• **What you are asked to do**:
Below are records; the lines starting at the one with "Task: Tap the video player frame" and ending at the one with "The height and width of the screenshot is (1044, 1024)." must be reproduced exactly, both included. Pictures must not appear.

(Screenshot grounding data)
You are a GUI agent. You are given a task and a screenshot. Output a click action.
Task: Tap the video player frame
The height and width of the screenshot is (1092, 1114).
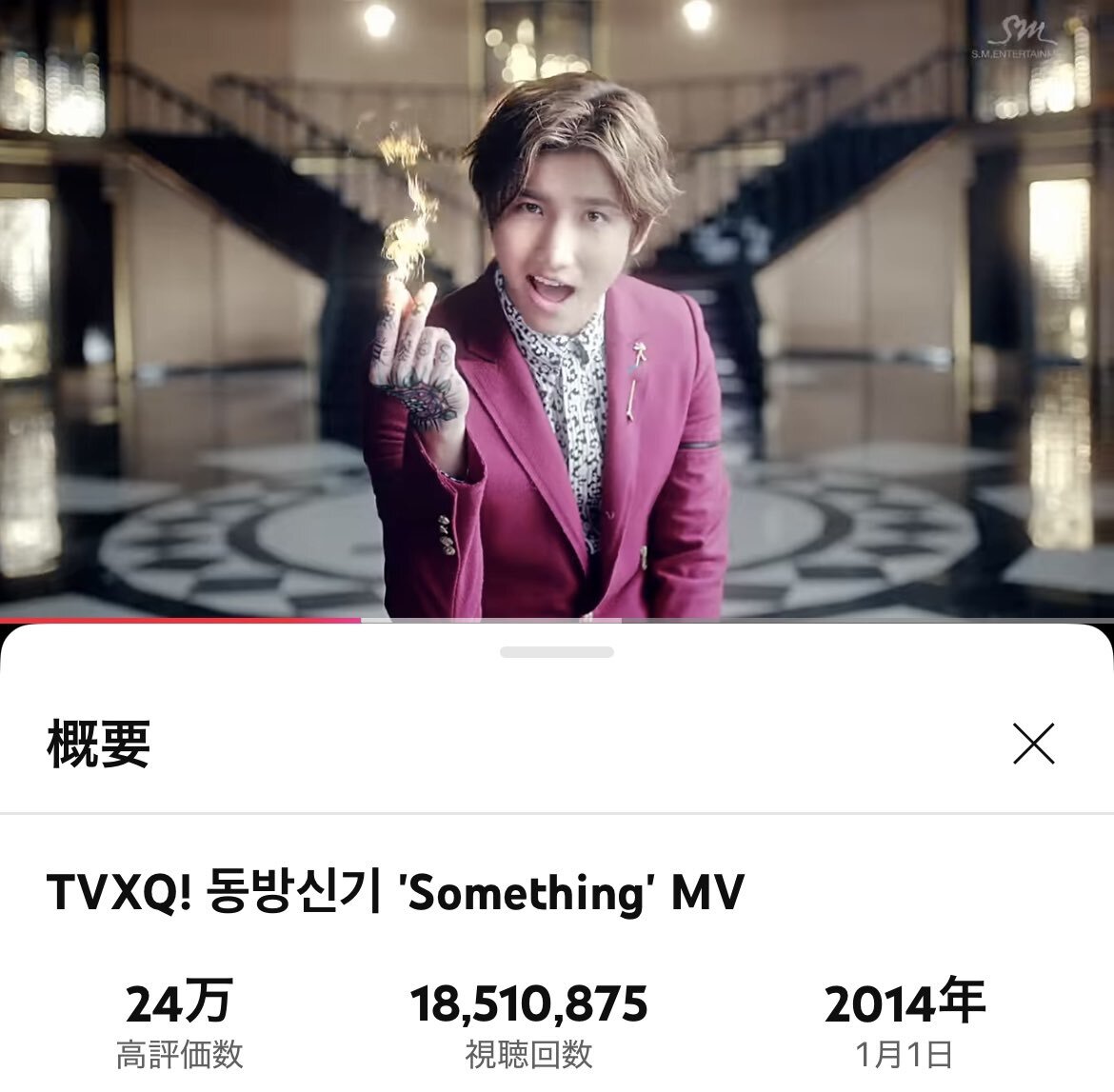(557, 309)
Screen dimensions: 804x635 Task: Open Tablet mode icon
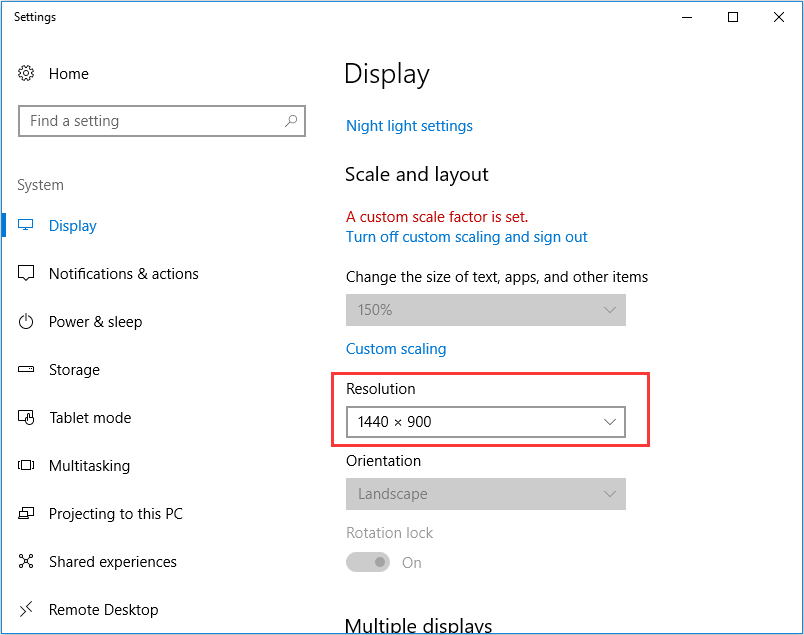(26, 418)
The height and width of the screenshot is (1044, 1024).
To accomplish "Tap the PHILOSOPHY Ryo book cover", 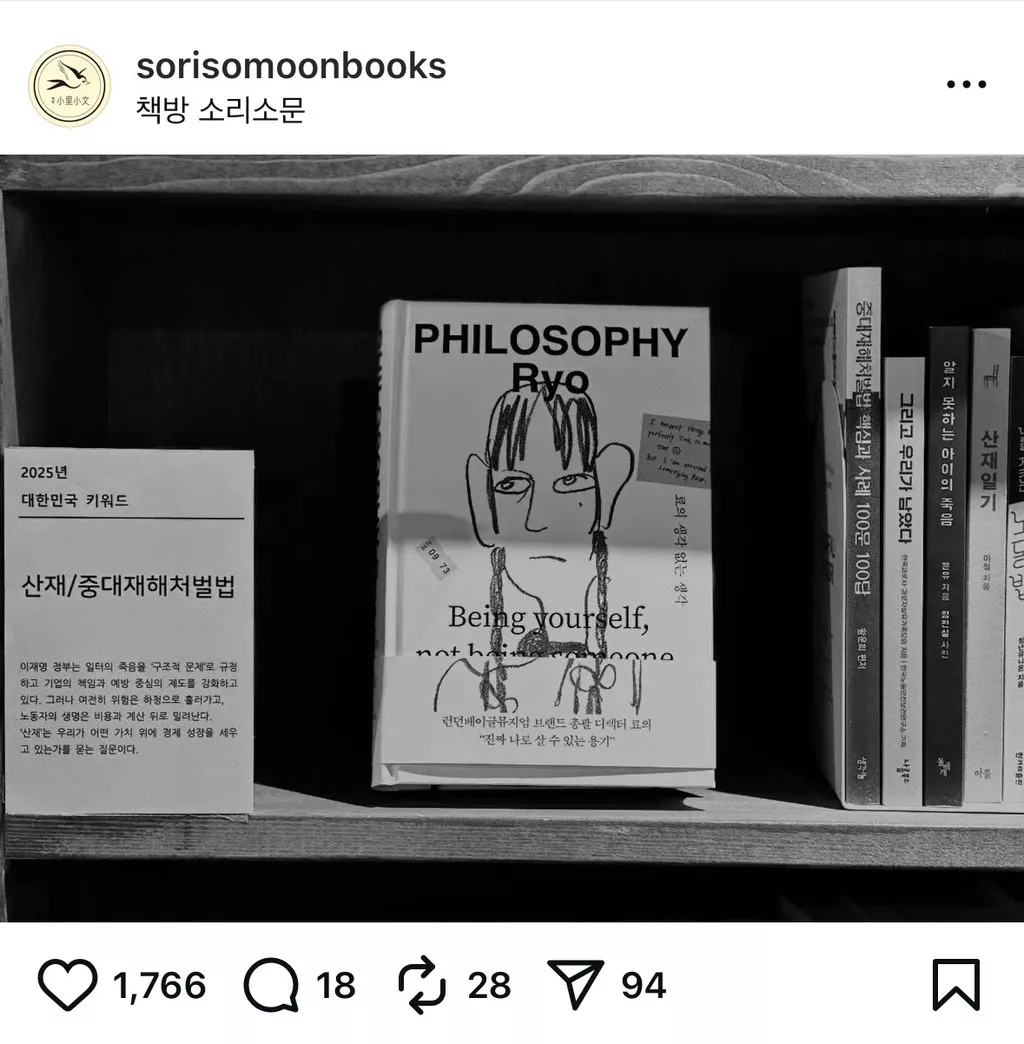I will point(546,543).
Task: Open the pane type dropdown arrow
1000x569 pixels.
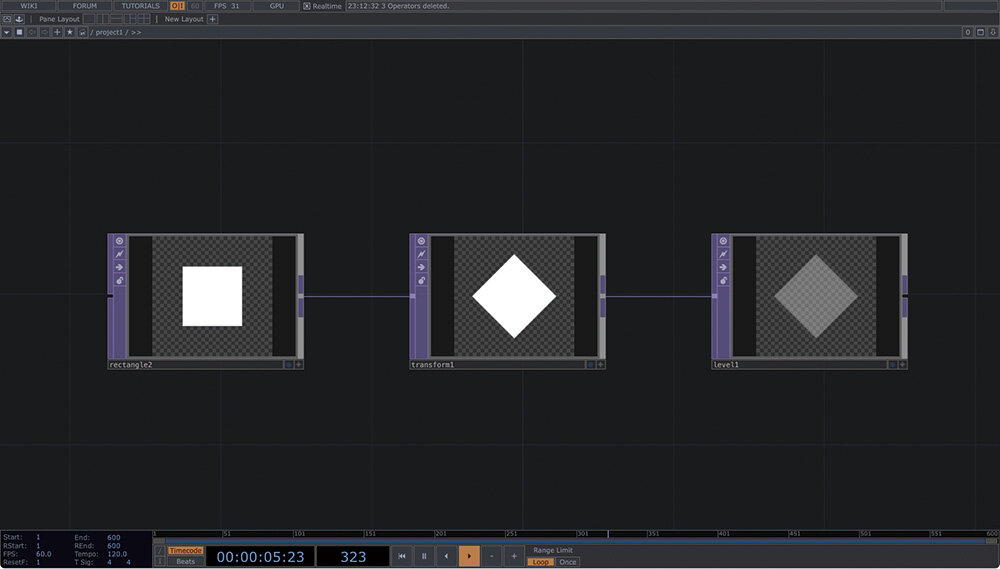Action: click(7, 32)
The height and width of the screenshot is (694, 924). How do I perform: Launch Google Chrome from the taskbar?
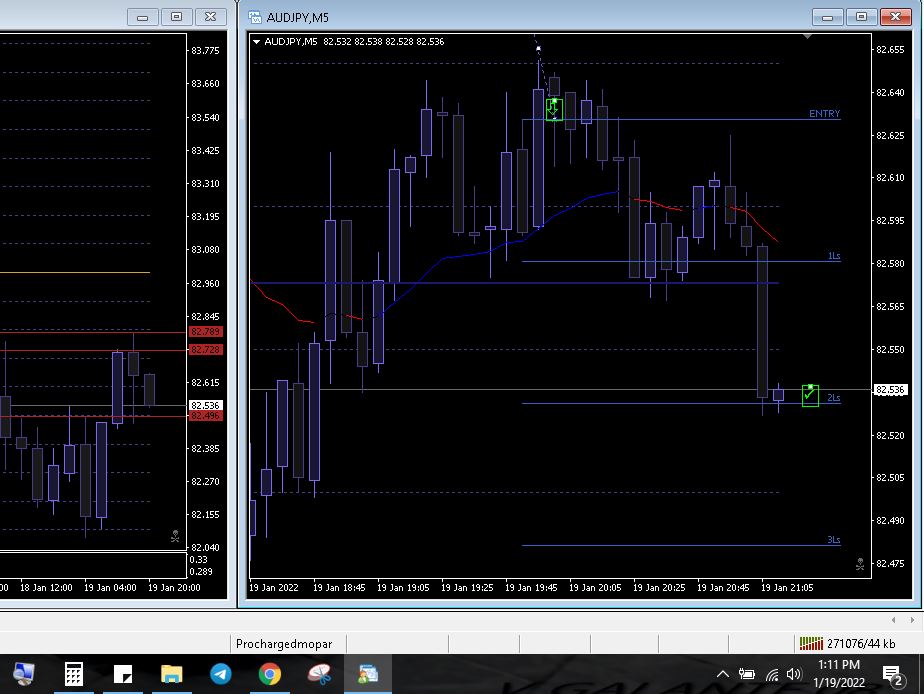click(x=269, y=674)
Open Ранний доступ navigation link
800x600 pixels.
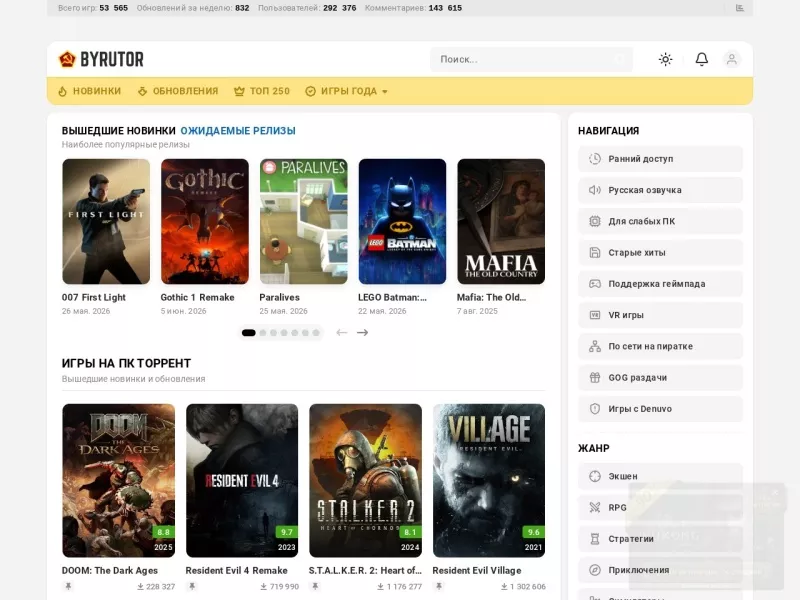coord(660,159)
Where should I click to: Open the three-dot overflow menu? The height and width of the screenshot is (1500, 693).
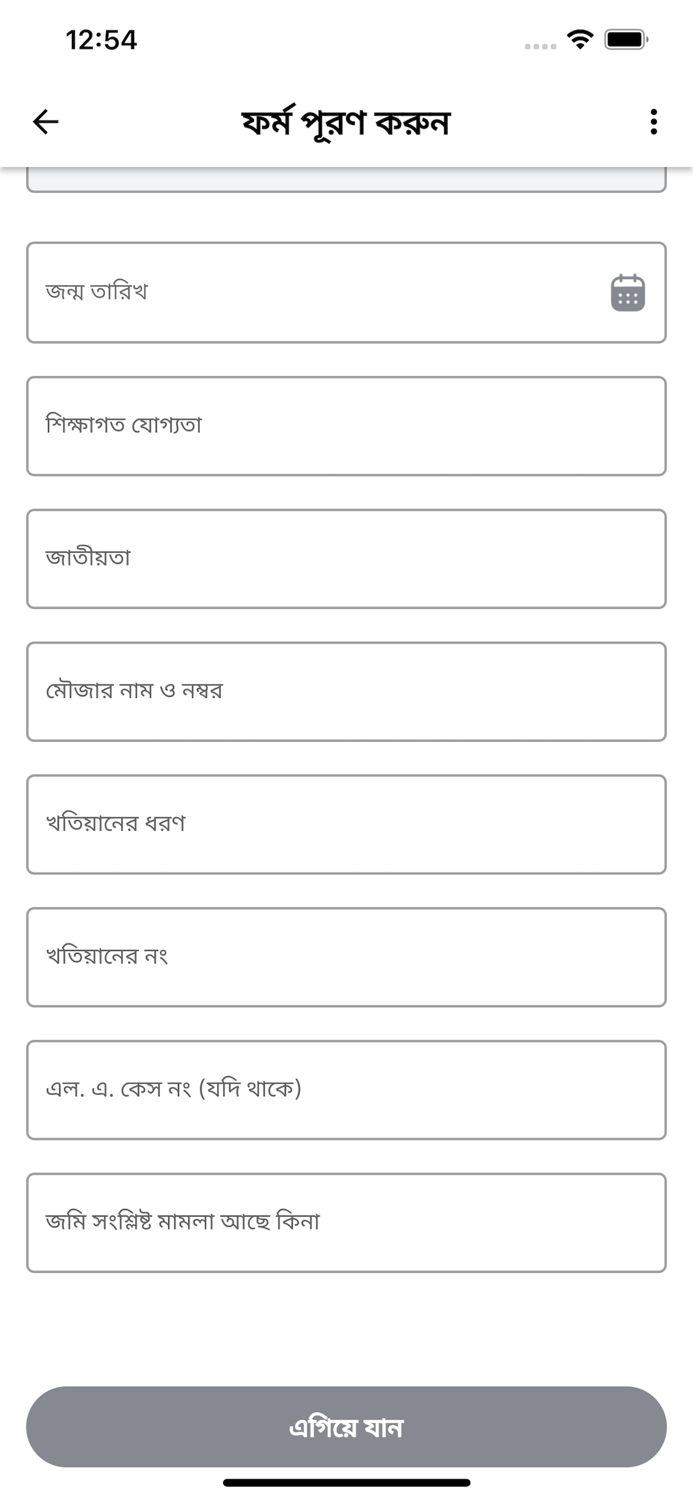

• **Task output**:
Task: Tap the video player frame
The height and width of the screenshot is (1092, 1114).
(557, 309)
Screen dimensions: 804x635 Task: Open Tablet mode icon
(26, 418)
The height and width of the screenshot is (1044, 1024).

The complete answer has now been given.